§ Tasks to complete
1. Summarize the text on spinal disc degeneration in two sentences.
2. In the text on spinal disc degeneration, rename "sleep disturbances" as "insomnia" and give the passage again. Begin at the words "Pinched nerves in the neck" and stop after "in the hands.".

(Provided text Opens)

When the center of the gets dehydrated, the disc itself will begin to flatten.  It takes time, but as time goes on, the disc will lose its height and the bones in the spine will get closer together.  

I can’t even begin to explain how many patients I have successfully treated who were told that they didn’t have a disc left and that they were “bone on bone”.      

“Bone on bone” doesn’t mean that there isn’t a disc left to hydrate.  Bone on bone means that there is a severe amount of degeneration but it doesn’t mean that there is no hope. 

As a disc loses water and becomes dehydrated, the annular fibers can become weak and tear.  Torn annular fibers are what allow a bulge or herniation to take place.  

Often patients will explain how their pain began after a trauma, fall, or accident.  Yes, a trauma, can cause a herniated or bulging disc.  But, what about something simple like a sneeze or picking up a piece of paper off of the floor?

The annular rings inside of a disc look like the age rings on a tree.  The annular rings don’t handle “shear” forces very well.  Twisting motions put shear forces into the disc which can cause the annular rings to tear. 

Once the annular rings tear, it can allow the nucleus pulposis to “leak” out and “pinch” a nerve in the neck or low back.  

Pinched nerves in the neck can cause brachial plexus symptoms such as carpal tunnel syndrome, etc…  Nerve pressure in the neck can also cause sleep disturbances, neck pain, severe headaches, trigeminal neuralgia, cervicogenic vertigo, resting tremors, and pain into the upper back muscles, pain in shoulder blade area, and neuropathy in the hands.  

Pinched nerves in the low back can cause sciatica, buttock pain, hip pain, groin pain, lower abdominal pain, testicular pain, gastroparesis, calf pain, muscle cramping, pain in the hamstrings, knee pain, and lower leg and foot pain and neuropathy in the lower legs and feet.     

So the big question of this article is, “Can a herniated disc heal?”  I would say that on its own, it’s a roll of the dice. Yes, all tissues in the body can heal and repair. A herniation however, can leak out so much “jelly” from the nucleus pulposis that it may not reabsorb.

(Provided text Closes)
(Data records Opens)

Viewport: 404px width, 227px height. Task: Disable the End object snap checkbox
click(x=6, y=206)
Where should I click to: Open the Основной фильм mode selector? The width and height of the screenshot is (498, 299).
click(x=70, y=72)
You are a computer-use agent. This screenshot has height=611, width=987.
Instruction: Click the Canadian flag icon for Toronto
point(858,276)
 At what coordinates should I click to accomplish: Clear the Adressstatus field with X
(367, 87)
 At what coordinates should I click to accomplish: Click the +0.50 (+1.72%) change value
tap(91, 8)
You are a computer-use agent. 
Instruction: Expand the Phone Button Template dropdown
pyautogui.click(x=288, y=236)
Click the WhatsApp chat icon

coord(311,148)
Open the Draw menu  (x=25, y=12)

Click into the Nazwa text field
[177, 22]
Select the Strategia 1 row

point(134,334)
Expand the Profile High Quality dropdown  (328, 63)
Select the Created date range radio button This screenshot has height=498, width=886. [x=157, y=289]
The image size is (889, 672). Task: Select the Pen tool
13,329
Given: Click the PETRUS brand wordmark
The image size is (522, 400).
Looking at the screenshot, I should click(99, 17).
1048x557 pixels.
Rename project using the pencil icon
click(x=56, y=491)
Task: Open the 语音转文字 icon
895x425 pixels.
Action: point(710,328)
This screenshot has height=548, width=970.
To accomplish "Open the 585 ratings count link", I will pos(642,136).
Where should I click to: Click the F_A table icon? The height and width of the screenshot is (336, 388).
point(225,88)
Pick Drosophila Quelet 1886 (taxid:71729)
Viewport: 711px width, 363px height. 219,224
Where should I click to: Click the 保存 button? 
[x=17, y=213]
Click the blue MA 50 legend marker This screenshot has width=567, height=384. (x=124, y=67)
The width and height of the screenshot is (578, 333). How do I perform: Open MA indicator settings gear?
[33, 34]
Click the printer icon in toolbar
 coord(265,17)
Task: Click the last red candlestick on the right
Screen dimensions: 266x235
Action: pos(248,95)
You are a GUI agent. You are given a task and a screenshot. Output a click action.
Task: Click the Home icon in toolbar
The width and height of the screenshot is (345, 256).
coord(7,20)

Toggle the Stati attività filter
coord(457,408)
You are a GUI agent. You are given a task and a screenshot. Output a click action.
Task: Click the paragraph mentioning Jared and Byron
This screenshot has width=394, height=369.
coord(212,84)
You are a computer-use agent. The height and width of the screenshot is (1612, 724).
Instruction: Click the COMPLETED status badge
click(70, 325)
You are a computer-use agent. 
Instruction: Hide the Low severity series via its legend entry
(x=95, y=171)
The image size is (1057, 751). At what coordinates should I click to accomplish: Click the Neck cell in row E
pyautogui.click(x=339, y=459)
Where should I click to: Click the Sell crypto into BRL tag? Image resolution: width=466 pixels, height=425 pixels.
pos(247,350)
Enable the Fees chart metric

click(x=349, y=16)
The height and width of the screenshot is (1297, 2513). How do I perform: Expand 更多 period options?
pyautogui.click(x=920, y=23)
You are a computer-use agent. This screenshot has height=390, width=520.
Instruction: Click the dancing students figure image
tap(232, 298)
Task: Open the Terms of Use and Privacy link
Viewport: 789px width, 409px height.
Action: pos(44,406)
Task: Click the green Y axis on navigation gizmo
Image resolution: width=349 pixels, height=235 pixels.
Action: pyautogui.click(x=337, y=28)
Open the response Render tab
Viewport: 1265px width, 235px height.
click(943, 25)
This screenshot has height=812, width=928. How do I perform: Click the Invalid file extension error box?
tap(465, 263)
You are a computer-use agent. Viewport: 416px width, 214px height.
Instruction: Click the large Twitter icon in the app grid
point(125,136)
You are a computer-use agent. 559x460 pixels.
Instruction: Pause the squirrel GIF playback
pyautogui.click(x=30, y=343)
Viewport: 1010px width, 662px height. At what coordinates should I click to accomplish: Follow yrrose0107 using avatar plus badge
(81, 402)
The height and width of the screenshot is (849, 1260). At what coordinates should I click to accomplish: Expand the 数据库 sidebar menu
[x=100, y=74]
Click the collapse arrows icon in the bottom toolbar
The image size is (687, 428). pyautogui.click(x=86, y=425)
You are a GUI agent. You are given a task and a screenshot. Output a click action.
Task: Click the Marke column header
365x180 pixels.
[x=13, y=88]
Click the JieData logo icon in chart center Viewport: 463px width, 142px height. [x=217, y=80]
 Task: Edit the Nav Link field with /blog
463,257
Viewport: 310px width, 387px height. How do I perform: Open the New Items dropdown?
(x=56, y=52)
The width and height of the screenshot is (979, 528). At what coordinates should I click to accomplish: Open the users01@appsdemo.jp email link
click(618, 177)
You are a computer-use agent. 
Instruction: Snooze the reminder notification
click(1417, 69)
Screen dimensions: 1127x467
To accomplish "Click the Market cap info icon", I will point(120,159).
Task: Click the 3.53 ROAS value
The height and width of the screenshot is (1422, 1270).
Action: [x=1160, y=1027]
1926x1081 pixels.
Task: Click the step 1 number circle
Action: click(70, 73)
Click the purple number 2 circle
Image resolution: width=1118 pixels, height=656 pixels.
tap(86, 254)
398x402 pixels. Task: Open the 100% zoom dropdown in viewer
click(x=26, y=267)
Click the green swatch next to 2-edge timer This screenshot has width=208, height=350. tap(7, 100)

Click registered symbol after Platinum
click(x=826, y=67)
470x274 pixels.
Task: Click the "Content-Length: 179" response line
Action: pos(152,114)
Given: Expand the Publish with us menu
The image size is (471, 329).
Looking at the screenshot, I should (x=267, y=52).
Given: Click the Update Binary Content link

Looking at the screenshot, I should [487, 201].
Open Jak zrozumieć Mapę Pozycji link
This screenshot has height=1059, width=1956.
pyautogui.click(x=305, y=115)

(Data records Closes)

§ Responses to the tasks
1. A dehydrated spinal disc flattens and loses height, and its weakened annular fibers can tear, letting the nucleus pulposis leak out and pinch a nerve in the neck or low back, which can cause many symptoms. Whether a herniated disc can heal on its own is a roll of the dice: all tissues can heal, but a herniation may leak so much material that it does not reabsorb.

2.
Pinched nerves in the neck can cause brachial plexus symptoms such as carpal tunnel syndrome, etc…  Nerve pressure in the neck can also cause insomnia, neck pain, severe headaches, trigeminal neuralgia, cervicogenic vertigo, resting tremors, and pain into the upper back muscles, pain in shoulder blade area, and neuropathy in the hands.